Но есть и некоторые другие важные различия между моментами высокого модернизма и постмодернизма, между башмаками Ван Гога и Энди Уорхола, на которых мы должны ненадолго задержаться. Первое и наиболее очевидное — это появление нового типа уплощенности или нехватки глубины, нового типа поверхностности в совершенно буквальном смысле, то есть, возможно, высшего формального качества всех видов постмодернизма, к которому у нас будет возможность вернуться и в ряде других контекстов.
+++
**Письменные задания:**
a) Выпишите из фрагмента о постмодернизме все формулировки, которыми названо первое и наиболее очевидное различие.
b) Подхватите рассуждение во фрагменте о постмодернизме и напишите несколько предложений, которые шли бы сразу после его последней фразы.
Приведённый далее листинг для работы не понадобится.

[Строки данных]
+++
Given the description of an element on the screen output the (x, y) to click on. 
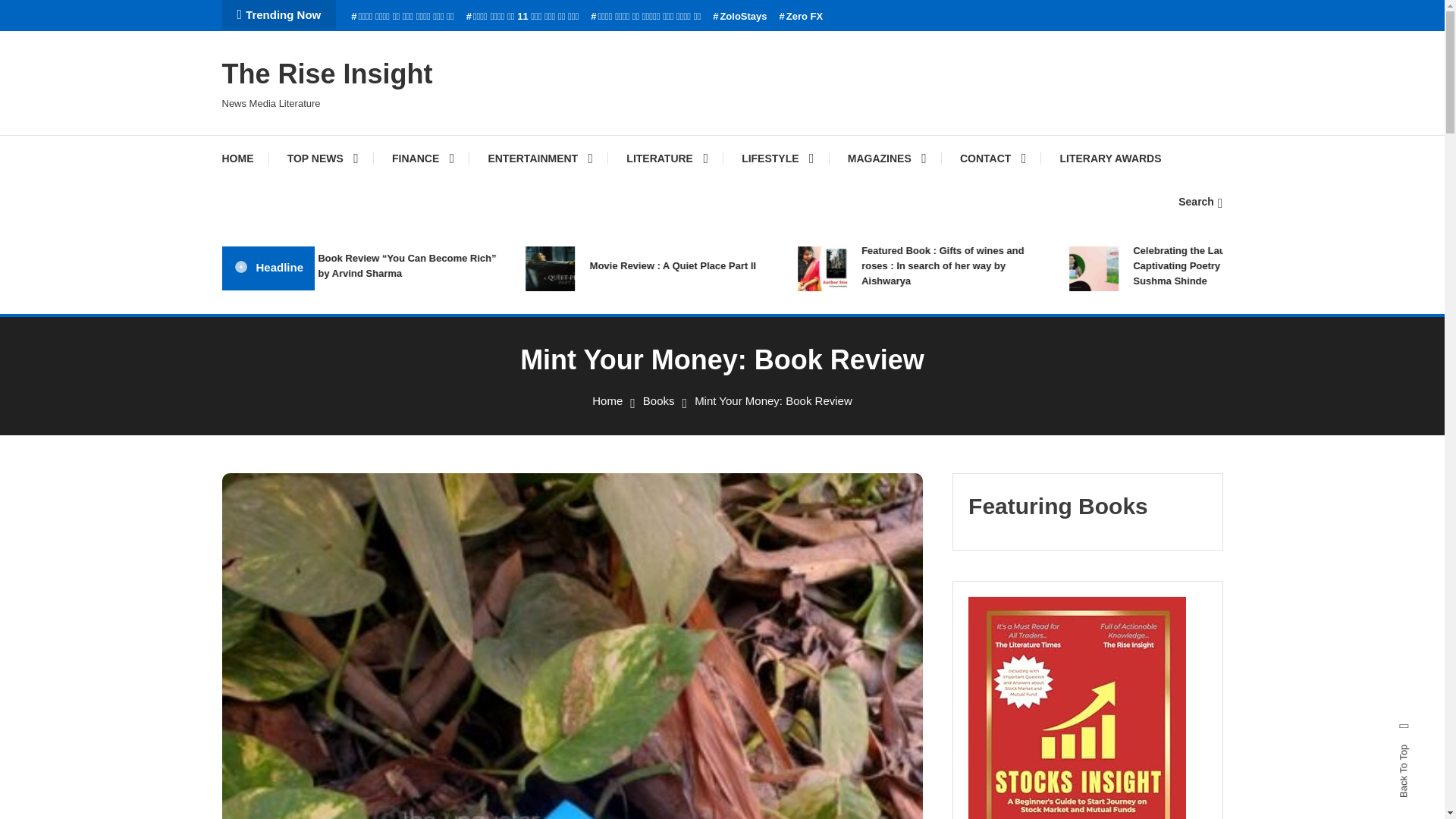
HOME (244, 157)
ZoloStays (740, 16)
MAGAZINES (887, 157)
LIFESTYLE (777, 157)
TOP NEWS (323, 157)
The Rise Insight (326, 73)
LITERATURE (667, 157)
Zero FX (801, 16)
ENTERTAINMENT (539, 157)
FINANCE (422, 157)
+++
**Ответы к упражнениям:**
a) Появление нового типа уплощенности; нехватка глубины; новый тип поверхностности в совершенно буквальном смысле.

b)
На следующем этапе мы, конечно, должны разобраться с ролью фотографии и фотонегатива в современном искусстве такого рода; именно она придает мертвенный облик картине Уорхола, чья застывшая рентгеновская элегантность умерщвляет овеществленный глаз зрителя таким образом, который, похоже, не имеет ничего общего со смертью, одержимостью смертью или же страхом смерти на уровне содержания. Действительно, мы словно бы имеем здесь дело с перевертыванием утопического жеста Ван Гога, в произведении которого больной мир неким ницшевским распоряжением или волевым актом преображается в пронзительность утопического цвета. Здесь же, напротив, похоже, что внешняя цветная поверхность вещей — приниженных и заранее запачканных их уподоблением блестящим рекламным картинкам — была с них сдернута, обнажив мертвенный черно-белый субстрат фотонегатива, который поддерживает их изнутри. Хотя такая смерть мира явления тематизируется в разных работах Уорхола, из которых наиболее известные — серии дорожных происшествий и электрических стульев, я думаю, что теперь это вопрос не содержания, но некоей более фундаментальной мутации в самом предметном мире — ставшем ныне совокупностью текстов или симулякров — и в то же время в установке субъекта.